Дальше мой собеседник рассказал о том, как воевали на Кюсю летчики-смертники, рядом с которыми он провел три месяца. Они должны были таранить авиаматки, это была их главная цель. Когда он прибыл на эту базу, там было от ста двадцати до ста тридцати самолетов, а ко дню капитуляции их почти не осталось.
Его задача как работника информации заключалась в том, чтобы слушать разговоры летчиков и освещать их в своих рапортах начальству, а кроме того, организовывать встречи и представления театральных трупп, которые приезжали в части. Информировать надо было о душевном состоянии летчиков, чтобы давать материал – и только положительный – для пропагандирования их жизни. Шпионить за ними не требовали.
– А какие разговоры были в последний месяц?
– Центром всего служила будущая битва за Японию. Летчики говорили, что вот мы идем умирать как смертники, а все равно это ничего уже не изменит. Зная, что я могу выжить, они меня уверяли, что тем, кто останется жить, будет труднее, чем тем, кто умрет.
– А не бывало ли таких случаев, что летчик, будучи один в воздухе, не таранил свою цель, а, вернувшись, говорил, что не нашел ее или погода помешала?

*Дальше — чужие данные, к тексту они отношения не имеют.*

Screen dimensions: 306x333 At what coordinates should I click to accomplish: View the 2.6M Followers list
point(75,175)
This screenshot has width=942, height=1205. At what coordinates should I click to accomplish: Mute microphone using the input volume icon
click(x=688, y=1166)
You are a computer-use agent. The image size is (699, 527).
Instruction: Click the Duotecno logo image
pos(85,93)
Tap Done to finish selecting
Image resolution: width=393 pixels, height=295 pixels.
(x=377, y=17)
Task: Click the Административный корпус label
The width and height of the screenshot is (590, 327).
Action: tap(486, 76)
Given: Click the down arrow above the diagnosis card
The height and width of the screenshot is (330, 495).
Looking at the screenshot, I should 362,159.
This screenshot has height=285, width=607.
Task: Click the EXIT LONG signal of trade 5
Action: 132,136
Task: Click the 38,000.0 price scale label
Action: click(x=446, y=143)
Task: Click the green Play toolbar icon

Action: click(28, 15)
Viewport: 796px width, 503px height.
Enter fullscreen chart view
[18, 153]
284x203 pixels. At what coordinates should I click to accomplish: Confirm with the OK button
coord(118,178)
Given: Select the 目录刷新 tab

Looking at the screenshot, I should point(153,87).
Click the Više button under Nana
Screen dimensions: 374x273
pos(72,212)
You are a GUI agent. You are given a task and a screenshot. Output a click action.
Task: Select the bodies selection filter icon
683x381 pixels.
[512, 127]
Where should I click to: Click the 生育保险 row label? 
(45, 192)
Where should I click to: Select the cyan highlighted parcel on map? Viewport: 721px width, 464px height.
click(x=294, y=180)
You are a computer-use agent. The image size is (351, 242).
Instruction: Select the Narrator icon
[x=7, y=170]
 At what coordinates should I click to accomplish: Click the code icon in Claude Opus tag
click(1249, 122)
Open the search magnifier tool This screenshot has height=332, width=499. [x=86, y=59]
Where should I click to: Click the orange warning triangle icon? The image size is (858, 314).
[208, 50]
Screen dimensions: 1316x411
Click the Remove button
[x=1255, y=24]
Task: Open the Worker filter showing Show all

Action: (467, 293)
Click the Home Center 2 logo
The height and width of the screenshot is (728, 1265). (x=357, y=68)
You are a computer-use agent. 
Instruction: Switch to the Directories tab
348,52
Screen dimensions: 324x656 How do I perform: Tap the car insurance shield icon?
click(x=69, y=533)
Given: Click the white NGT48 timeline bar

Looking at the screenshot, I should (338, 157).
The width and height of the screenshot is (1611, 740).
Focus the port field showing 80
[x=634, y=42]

– Такие случаи бывали, но к концу все меньше, потому что фронт был все ближе и врать было все труднее. Начальство знало о таких вещах, но ничего не предпринимало – ведь все равно они все должны были умереть.
– А как летчики восприняли капитуляцию?
– О капитуляции нам стало известно на день раньше, чем об этом объявил император. Были такие, которые все равно после этого вылетали, чтобы броситься в море и разбиться, и это продолжалось еще дней пятнадцать.
– А вы лично как думали о войне перед самой капитуляцией? Хотели, чтобы она кончилась?
– Нет, я хотел бороться до конца.
– Но вы понимали уже безнадежность положения?
– Да, но все равно; ведь Япония до сих пор никогда не проигрывала войн. Япония может быть побеждена только тогда, когда в живых не останется ни одного японца.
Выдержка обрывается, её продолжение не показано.